[Tex/LaTex] What to put into the dtx file

docstripdtxpackage-writing

Many packages are written as a single dtx file from that everything that composes the package is extracted. Apart from documentation and package code (the sty or cls), the installation instructions (ins), configuration files, tests, or examples may all be included in this single file.

I understand that it makes sense to keep documentation and code together tightly, especially in the concept of literate programming, but I imagine that a project that consists of only one giant file complicates for example version control.

I am currently writing a package that will compose of

  • a .ins,
  • a .sty,
  • its user documentation,
  • tests, most likely performed through qstest,
  • a configuration file
  • usage examples, each of them may span multiple files itself.

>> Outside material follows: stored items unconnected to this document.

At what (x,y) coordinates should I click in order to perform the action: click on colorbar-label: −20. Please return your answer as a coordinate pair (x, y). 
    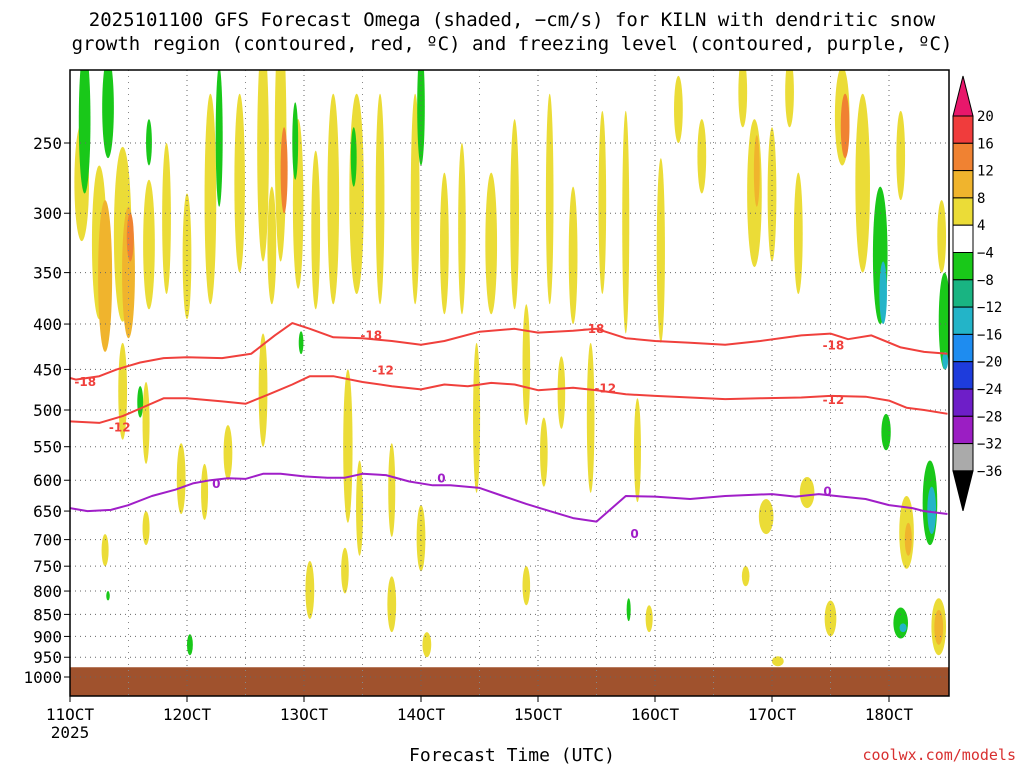
    Looking at the image, I should click on (990, 363).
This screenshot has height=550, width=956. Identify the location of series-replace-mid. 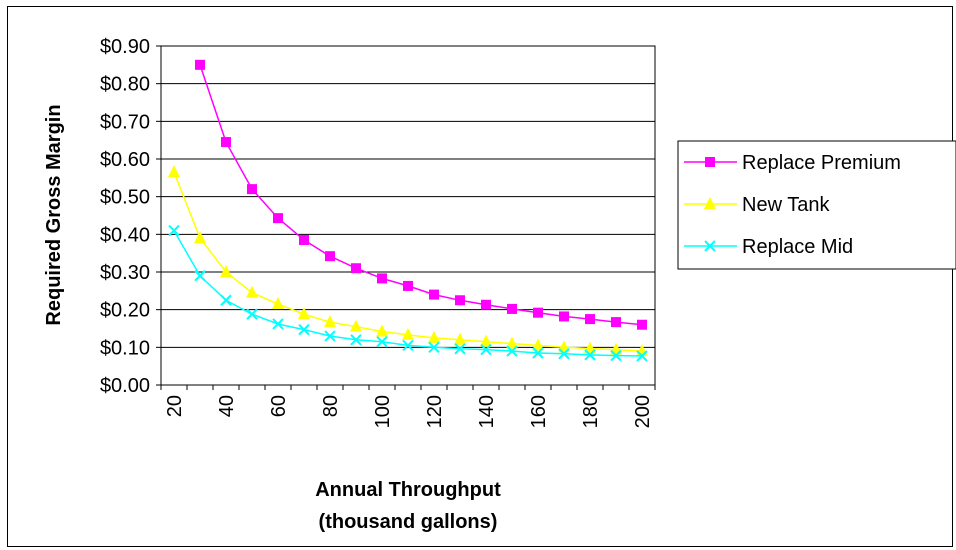
(408, 293).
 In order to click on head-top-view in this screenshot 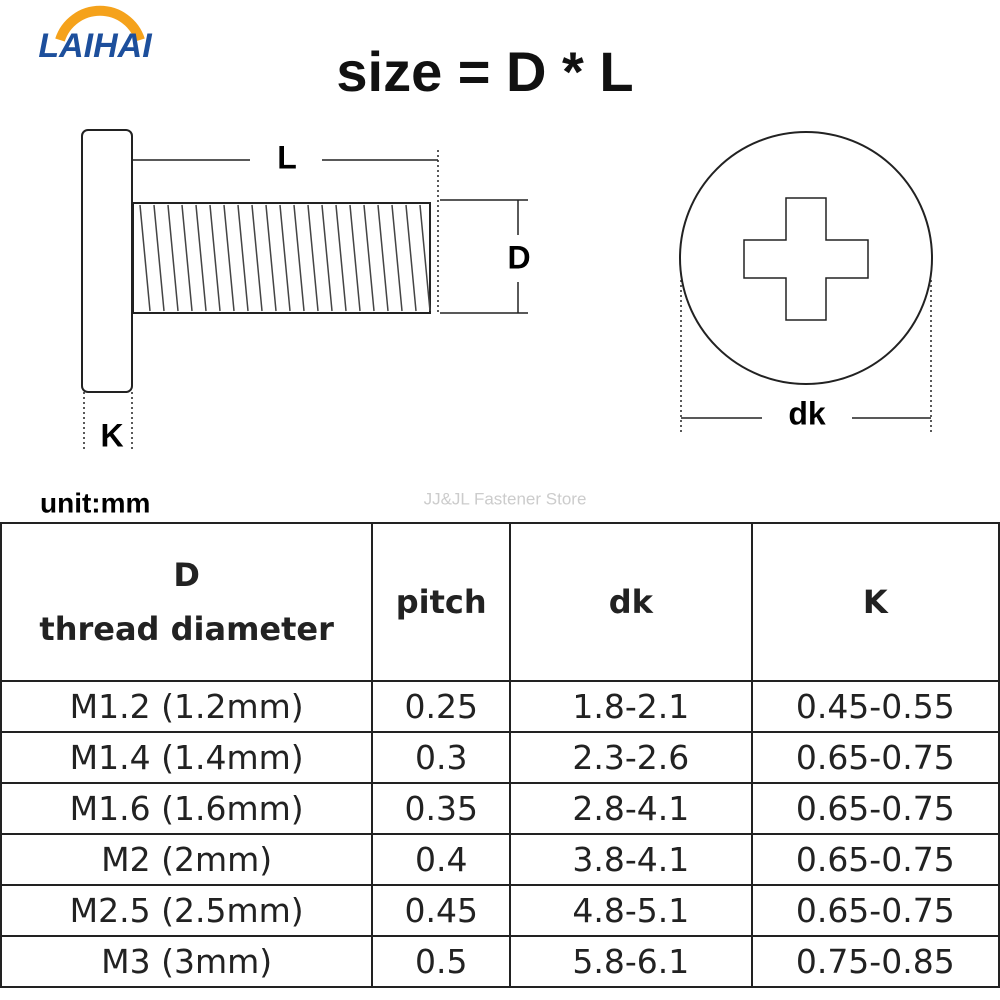, I will do `click(806, 258)`.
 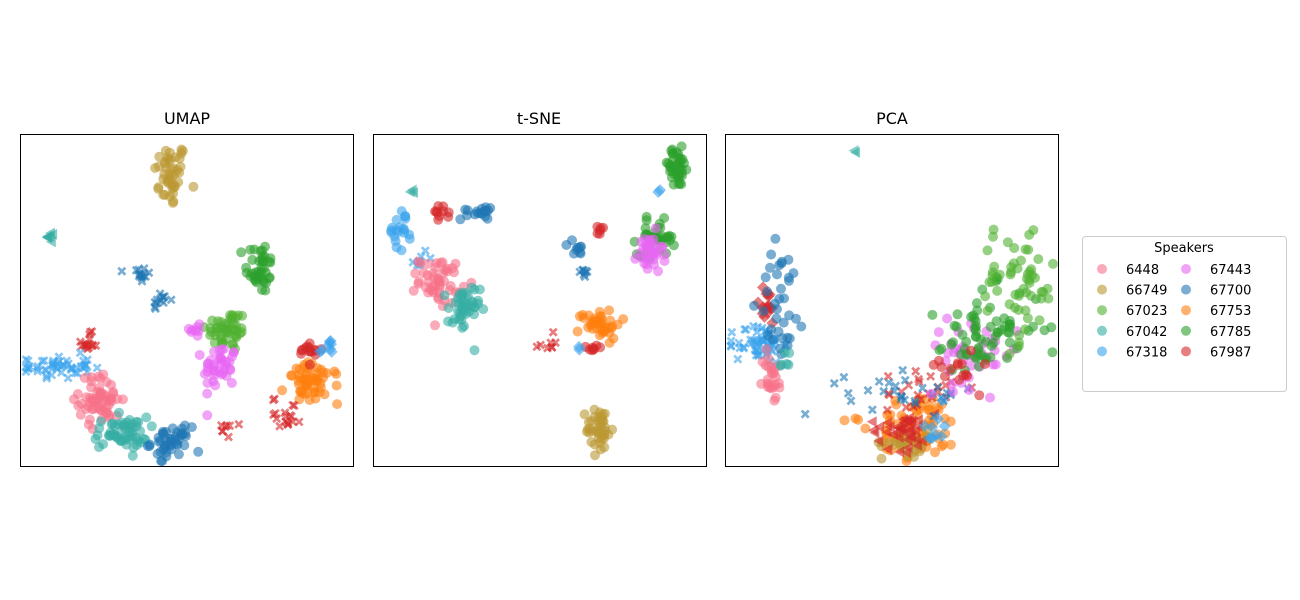 What do you see at coordinates (187, 118) in the screenshot?
I see `umap-title: UMAP` at bounding box center [187, 118].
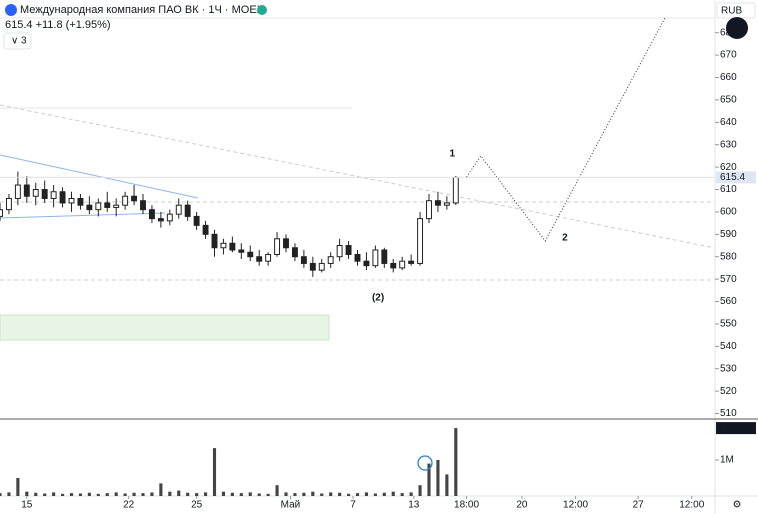 The height and width of the screenshot is (514, 758). I want to click on last-price-box, so click(736, 178).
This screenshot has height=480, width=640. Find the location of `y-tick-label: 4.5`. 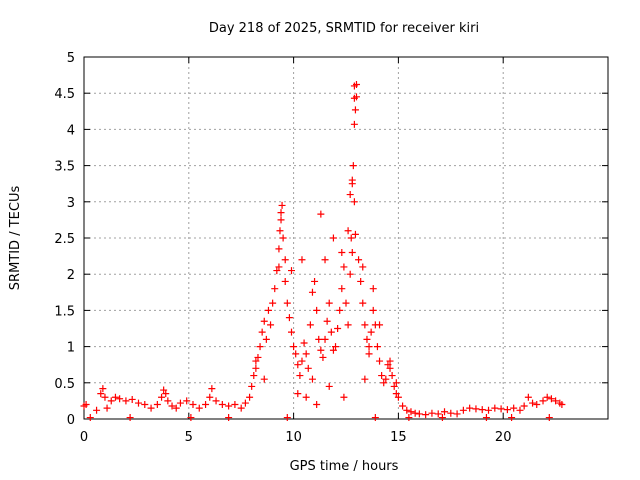

y-tick-label: 4.5 is located at coordinates (64, 94).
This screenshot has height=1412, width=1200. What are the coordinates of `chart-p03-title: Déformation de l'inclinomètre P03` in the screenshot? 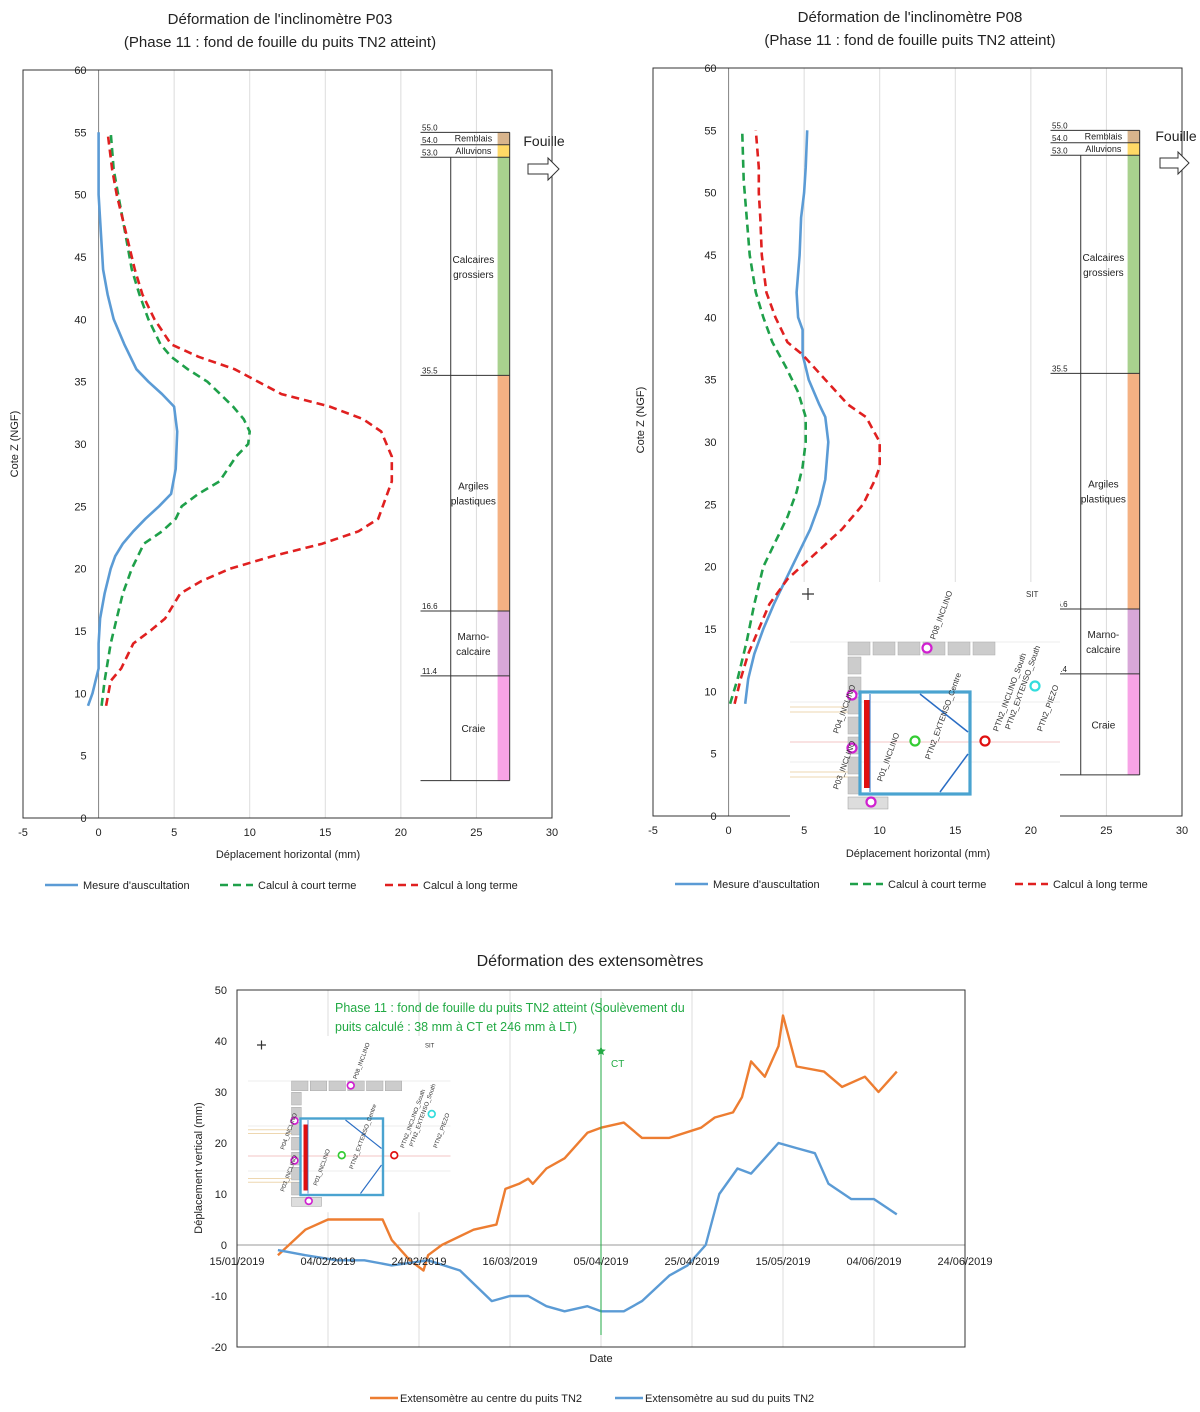 It's located at (280, 20).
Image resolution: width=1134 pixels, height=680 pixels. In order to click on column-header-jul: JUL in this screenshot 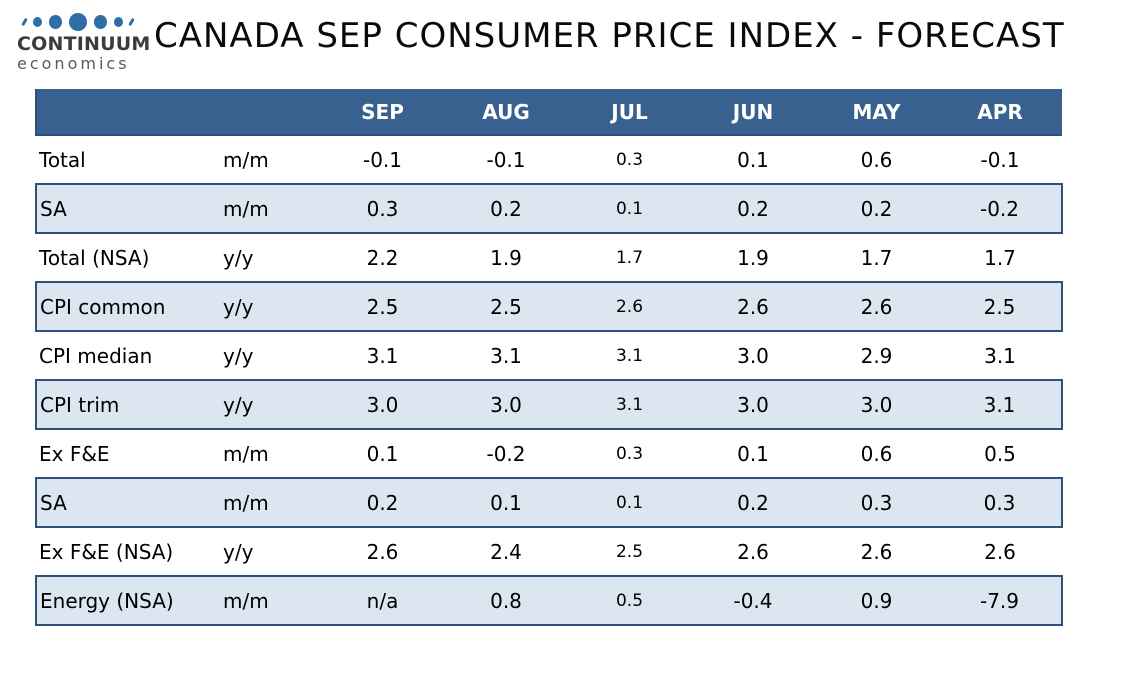, I will do `click(630, 112)`.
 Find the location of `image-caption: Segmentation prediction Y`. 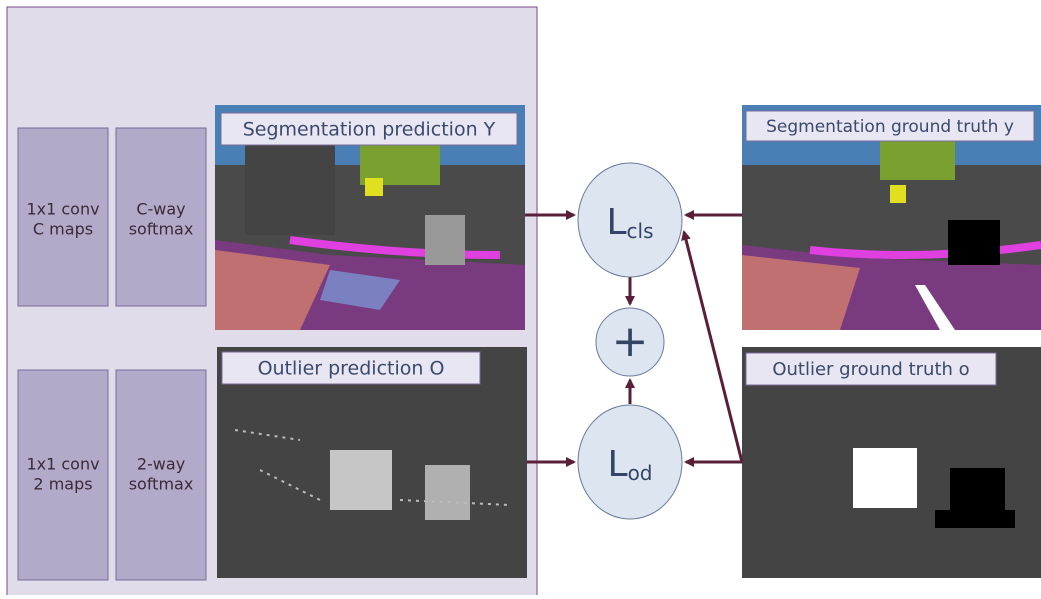

image-caption: Segmentation prediction Y is located at coordinates (370, 130).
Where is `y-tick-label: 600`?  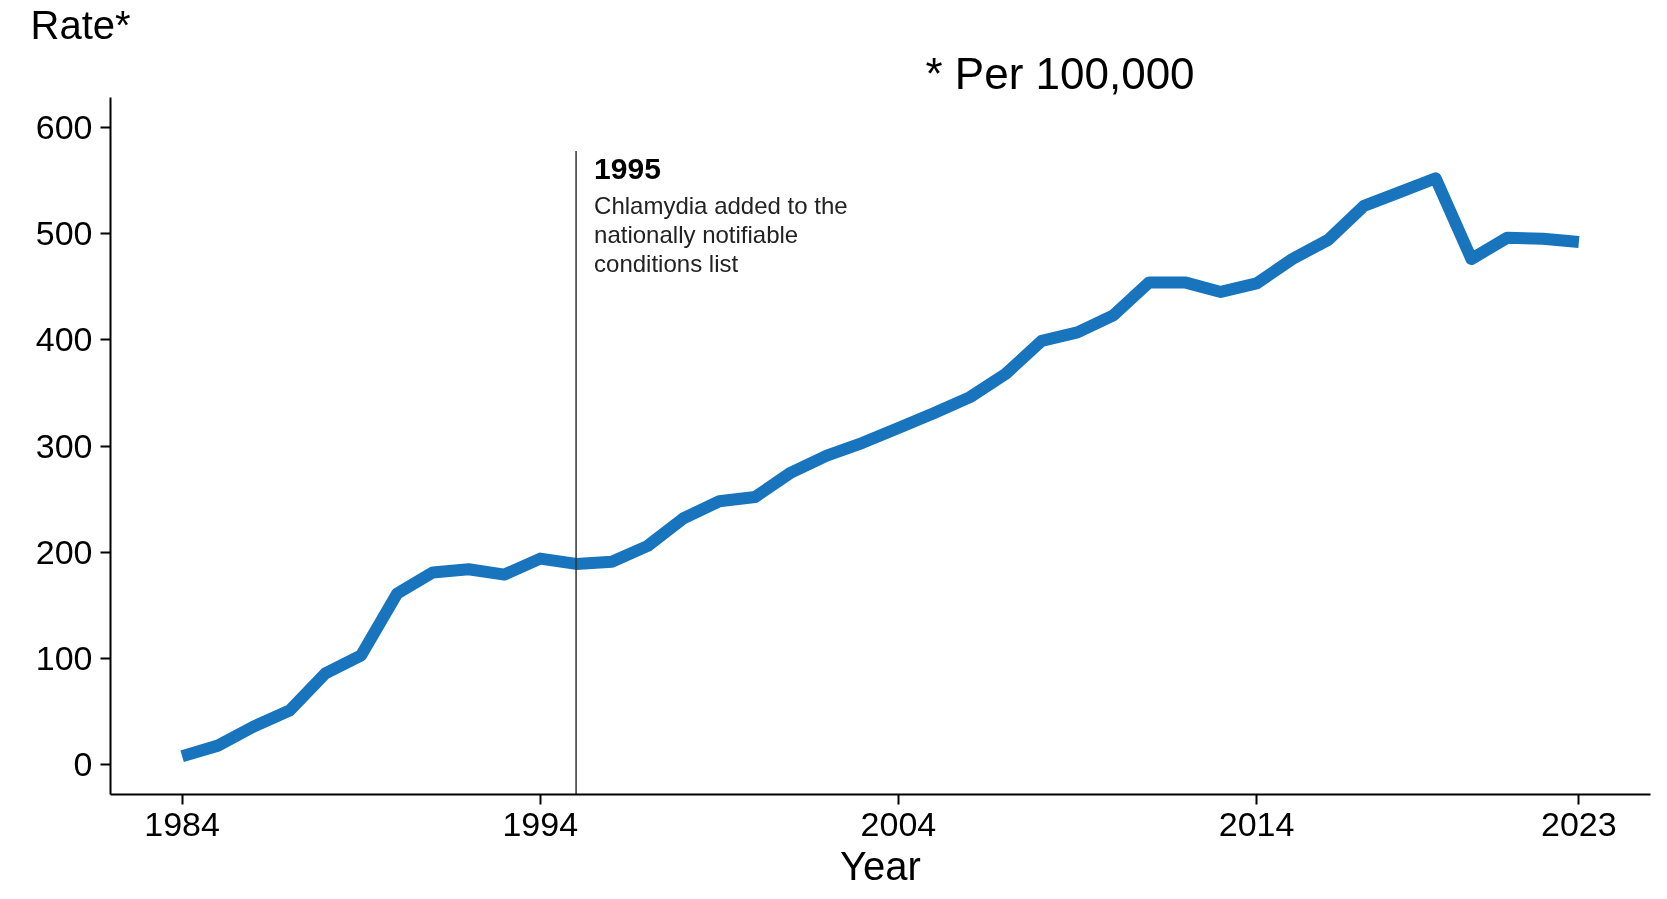
y-tick-label: 600 is located at coordinates (64, 126).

Which of these parts should be dedicated files, which are better put into the dtx?

Best Answer

It all depends, If you look at the latex format source latex.ltx that is a single file made up from multiple dtx files mostly for the reason you stated of easier management in source control. User documentation is tricky choice as well, for small packages it makes sense to put it in the (single) dtx but for larger suites a separate document is good, but then these days you might need to give the maintainers of texdoc utility a hint for example for the graphics bundle in latex each dtx has some documentation at the start but there is a separate grfguide graphics guide documentation as well.

Currently texdoc graphics gives you grfguide, which is probably the right choice (it wasn't me that chose:-) but to see the doc generated from the actual package you need texdoc graphics.pdf which is sort of OK if you know it works, but if you know that you probably don't need to look in the doc anyway:-)

Tests I think are best kept separate.

So probably if as you indicate it is a fairly large multi-file suite I think I would put less user-documentation in the source dtx and just make it have the documented sources (the part traditionally after \StopEventually) and have separate document for user-facing documentation and examples.